Portfolio strategists released a collective sigh of relief last week as the lack of market mayhem in China and the Fed’s quiet period before the next FOMC meeting helped global equity markets break the “all or nothing” pattern that’s been so dominant over the last several months. As we often say at ETF Global, when calm is restored, the last shall be first and in this case the results were almost predictable with some of the most beaten down sectors finally showing signs of life. A nearly 11% rally by the Deutsche X-trackers Harvest CSI 300 China A-Shares ETF (ASHR) was nothing to sneeze at but we hope you enjoyed it while it lasted because that sense of calm is sure to be shattered later this week when Janet Yellen faces the media on Wednesday afternoon. Before that happens, we’re turning back to our ETFG Quant report to find out where the action was strongest and who could stand to benefit the most if the Fed does or doesn’t hike this week.
Traders are keeping a close eye on the U.S. dollar in the run-up to the next announcement by the FOMC and while macro titans like Mohamed El-Erian say it’s a toss-up, you certainly couldn’t tell by looking at the Power Shares DB US Dollar Index Bullish Fund (UUP) which dropped nearly 1.2% last week and has seen over $200 million in assets leave the fund in the last month. And if the dollar is dropping, the Euro must be rising and while the CurrencyShares Euro Trust (FXE) was up 1.75%, the biggest winners last week were unhedged European equity funds with the iShares MSCI EMU Index (EZU) and the Vanguard FTSE Europe ETF (VGK) both making our short list for strongest weekly behavioral score gains. In terms of momentum, it’s been a roller coaster year for both funds with EZU’s short-term momentum in its lowest decile within the last two weeks as overseas investors fled home seeking safety and helped stabilize the dollar, but the negative economic data points released on Thursday and Friday helped knock uncle Buck’s legs out from under him and EZU and VGK were there to take advantage of it with their behavioral scores surging 81% and 65% respectively. But they weren’t the only funds hog piling on the dollar as a number of country specific funds pushed their way back onto our top behavioral funds list with one frequent visitor, the iShares MSCI Italy Capped ETF (EWI), reappearing at #15.
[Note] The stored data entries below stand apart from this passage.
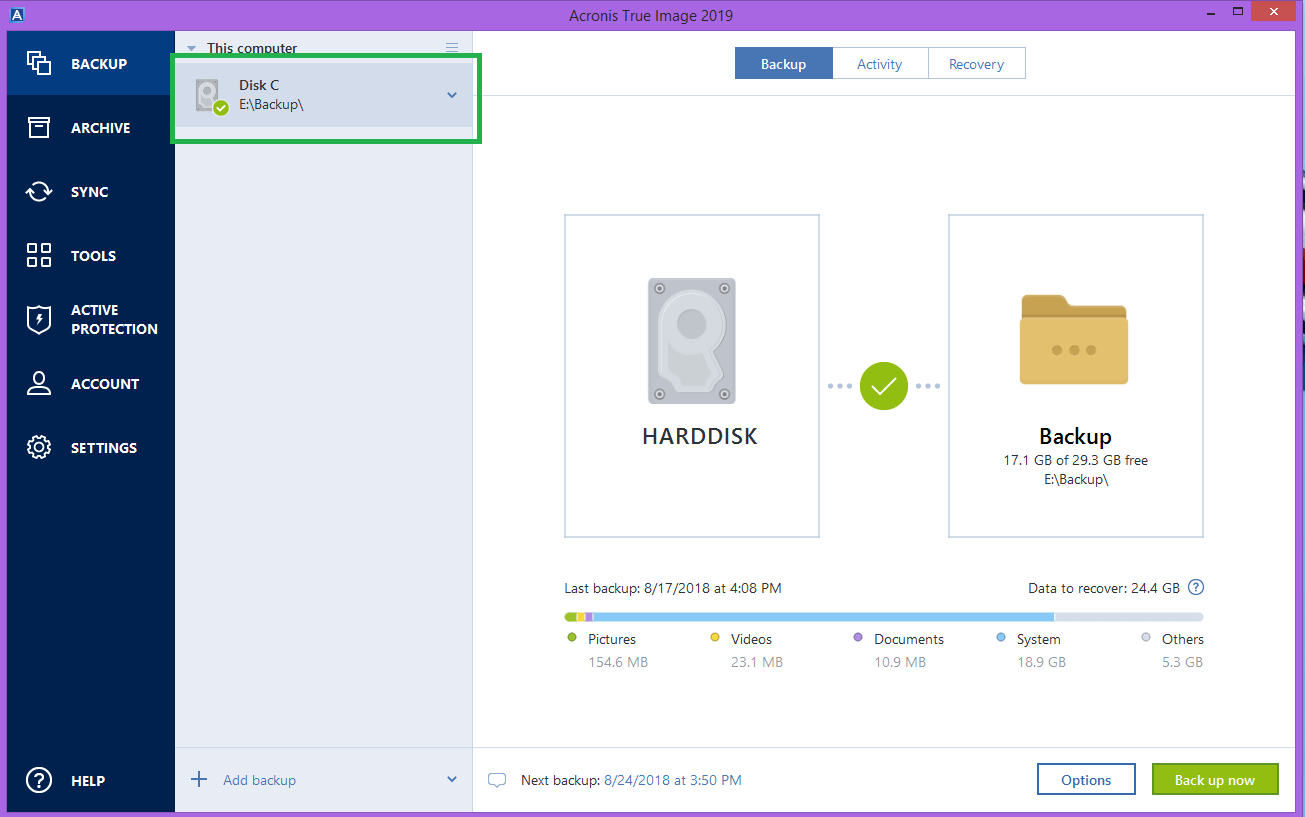Click the Back up now button
1305x817 pixels.
coord(1215,780)
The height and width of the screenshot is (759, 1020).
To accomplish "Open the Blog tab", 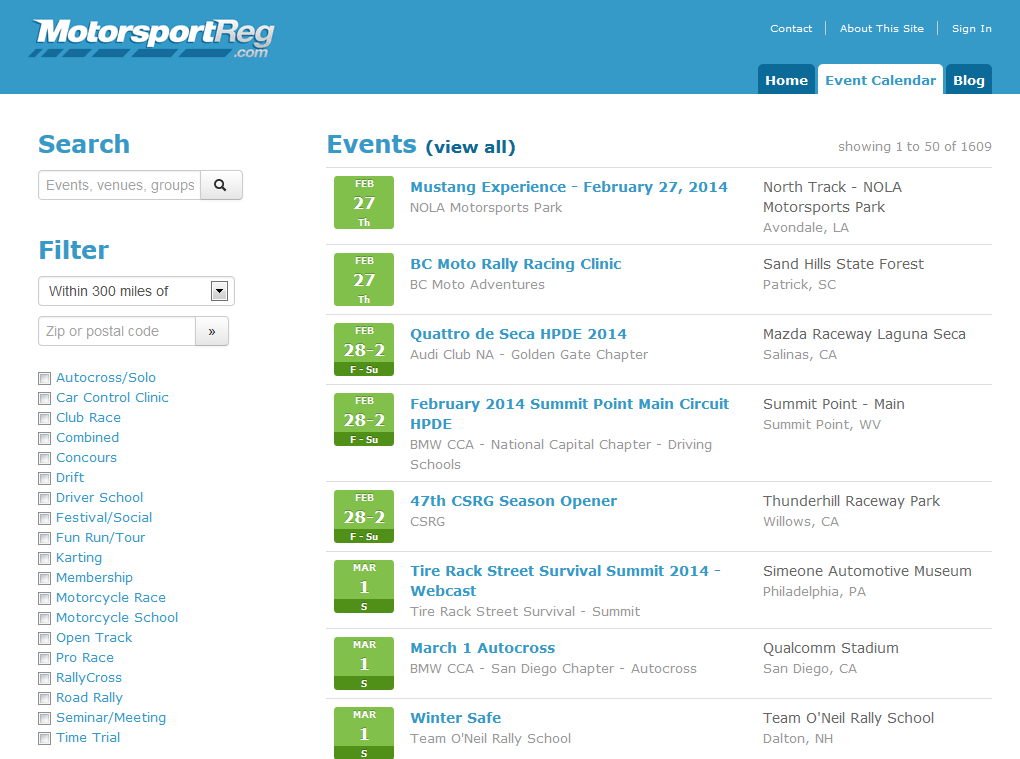I will click(968, 80).
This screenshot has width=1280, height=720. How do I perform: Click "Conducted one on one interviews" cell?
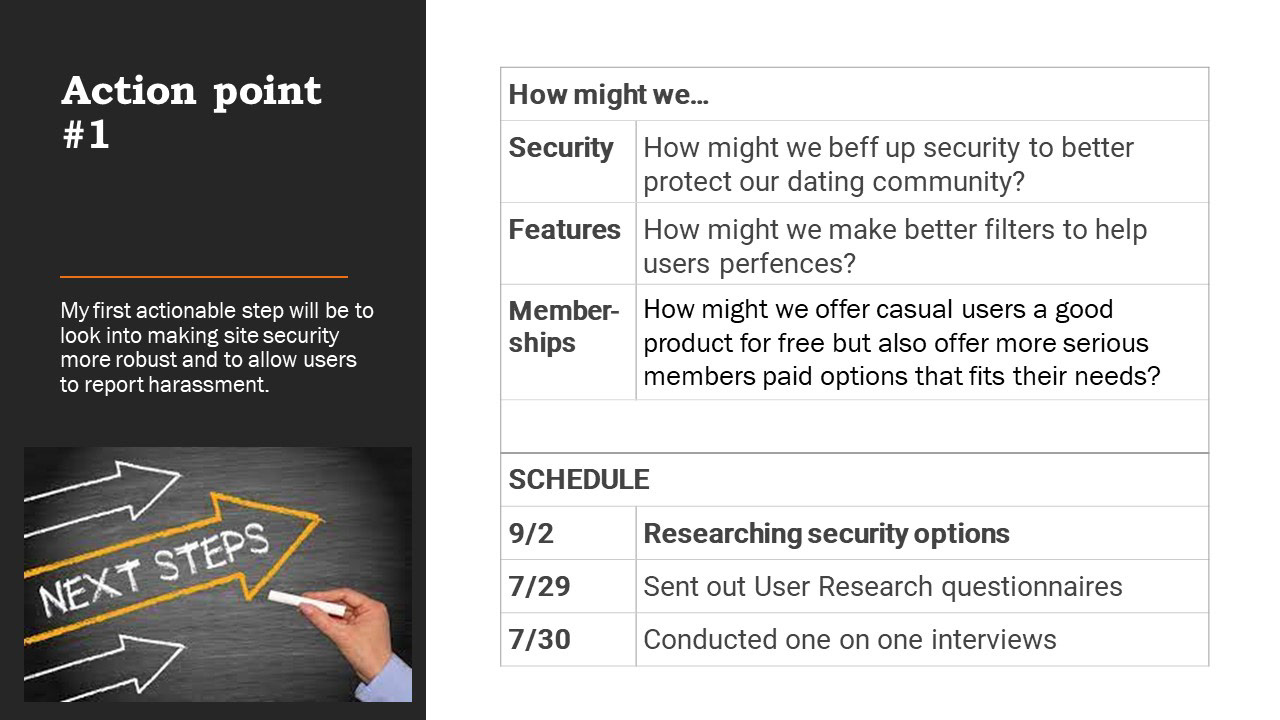pos(849,639)
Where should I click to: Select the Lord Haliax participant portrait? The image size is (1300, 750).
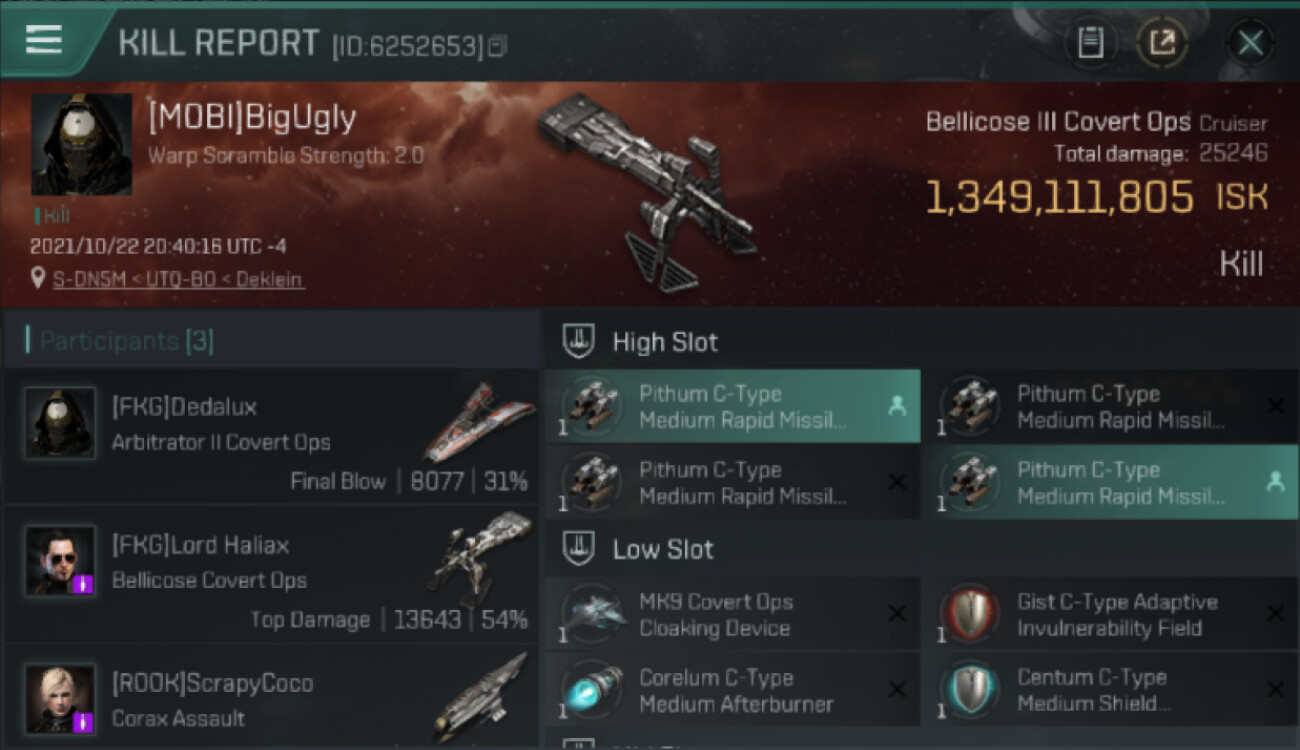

Strategists got a further reprieve as foreign stocks weren’t the only ones to stage a comeback last week with the performance spread between the best and worst performing domestic sectors (technology and not surprisingly energy stocks) reaching 361 bps last week although even that fails to tell the full story. While the Energy Sector Select SPDR may have been down .66% last week, the fallout from Goldman Sachs latest missive lowering their expectations for crude and natural gas prices was severe. Among the worst hit was the SPDR S&P Oil & Gas Exploration & Production ETF (XOP) which ended the week down 1.96% as Goldman speculated in its note that the financial woes from cratering energy prices could spread to older and more financial established operators rather than being limited to their younger and more heavily levered counterparts with higher production costs. But the worst pain was felt by MLP funds as investors fled en masse. See the contrast in the performance of the largest MLP ETF, the Alerian MLP fund (AMLP), which ended the week down 2.94% with the another old favorite that found favor during the Fed’s quiet period, the iShares Nasdaq Biotechnology ETF (IBB), that ended the week up 5.23%, a spread of over 800 bps in one week!
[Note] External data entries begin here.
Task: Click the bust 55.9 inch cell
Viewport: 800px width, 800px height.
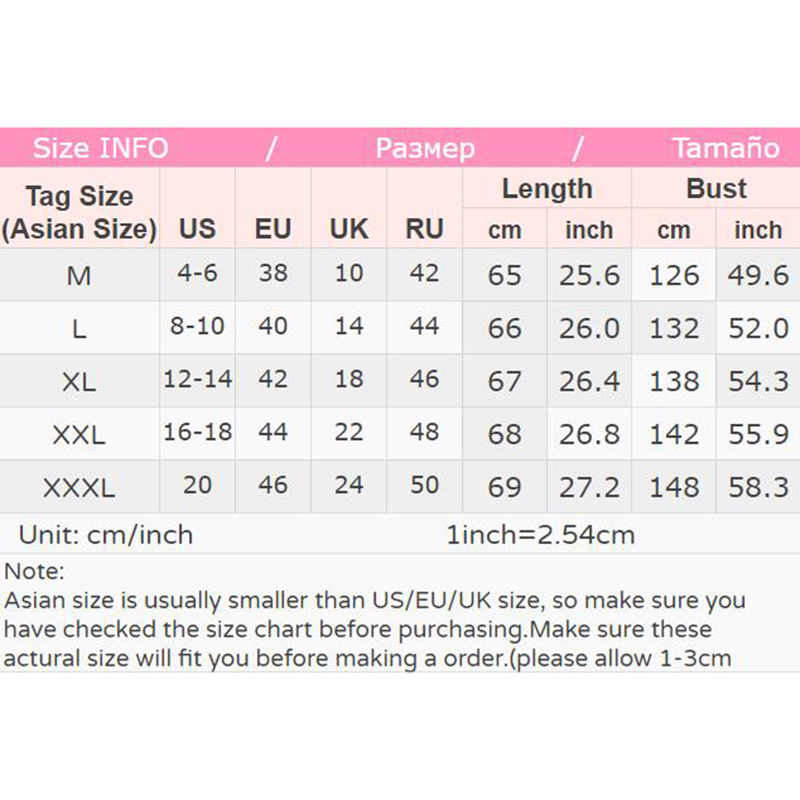Action: tap(758, 434)
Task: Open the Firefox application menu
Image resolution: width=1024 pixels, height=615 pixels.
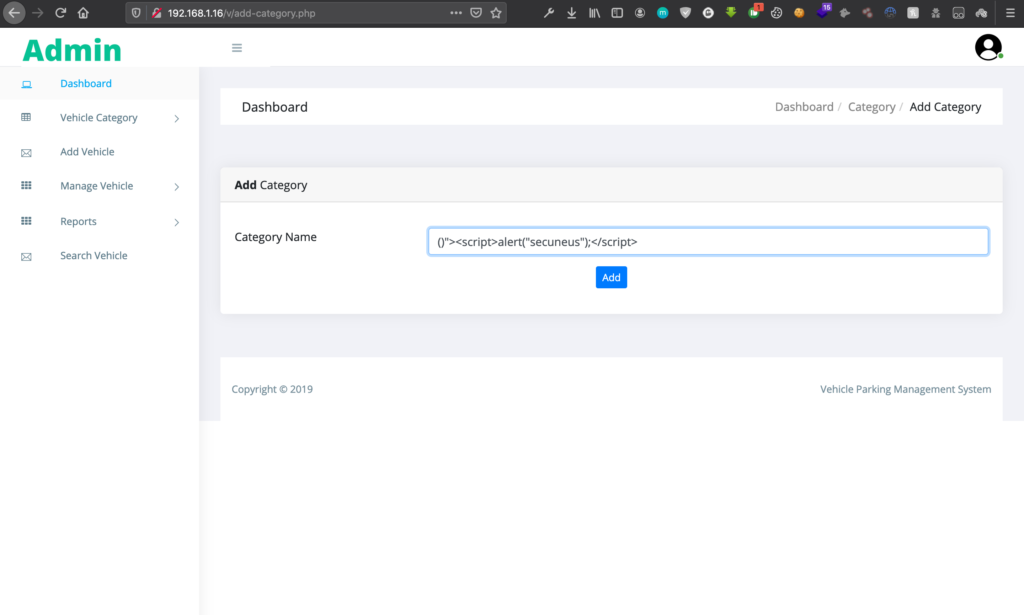Action: point(1008,13)
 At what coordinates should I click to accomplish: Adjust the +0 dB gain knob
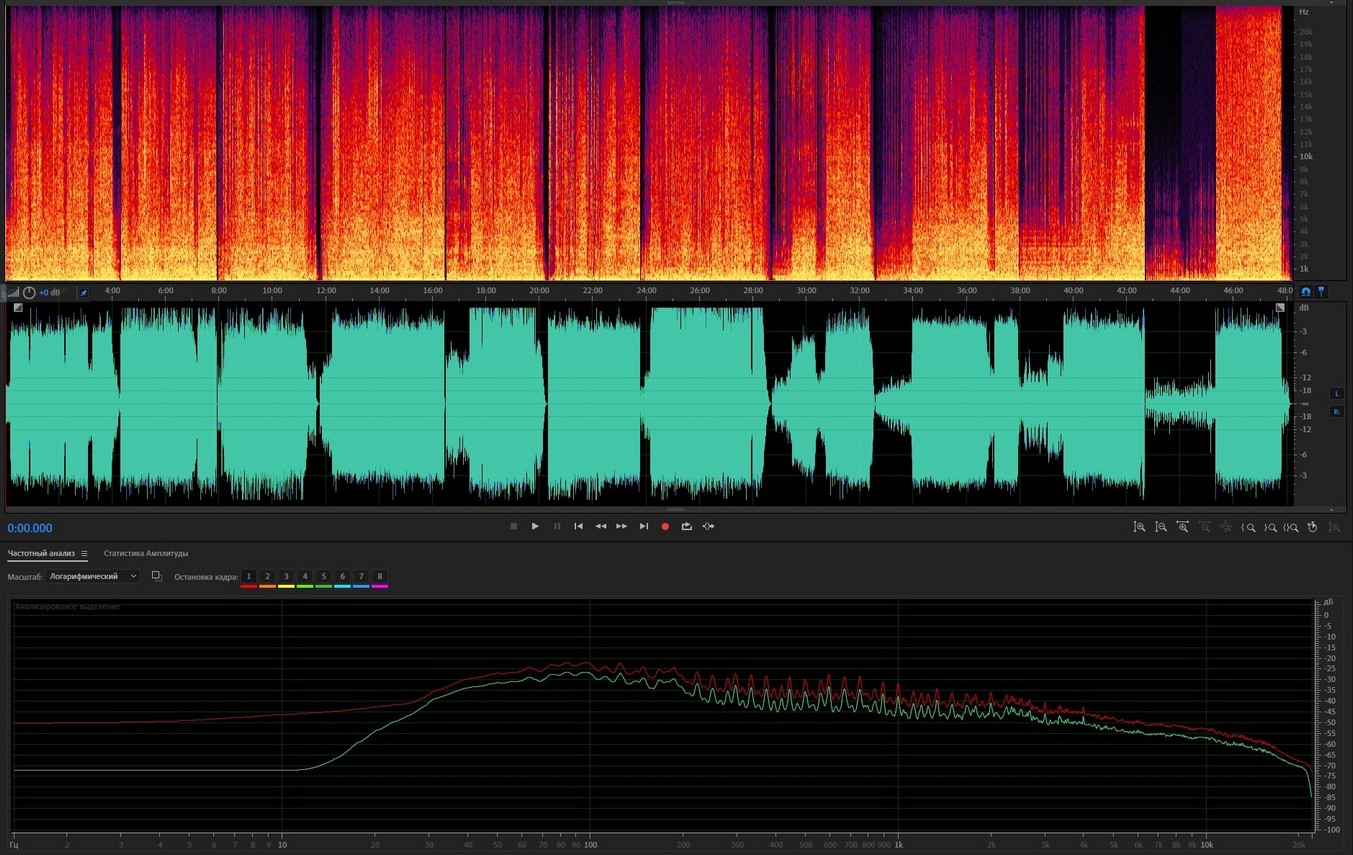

The life of the strategist isn’t an easy one, always combing through data looking for trends and patterns, wondering if whatever relationship you find will hold true in the future which is one reason why we’re excited to see what happens when the Fed does hike rates, whether this month or another. The lowest rungs of our behavioral models are dominated by funds hit hardest by the anticipated fallout from an eventual rate hike, as we mentioned last week funds whose names contain the words “global” or “emerging” tend to predominate. But what will happen when the Fed does hike? The Fed has one surprising group advocating for a hike, emerging market central bankers who argue that continuing to do nothing is worse than a hike itself. According to a September 9th article in the Financial Times (“Emerging markets call on Fed to lift rates and end uncertainty”), central bank governors in Indonesia, Peru and India all feel that the sooner that Fed acts, the sooner certainty and direction can be restored to the market.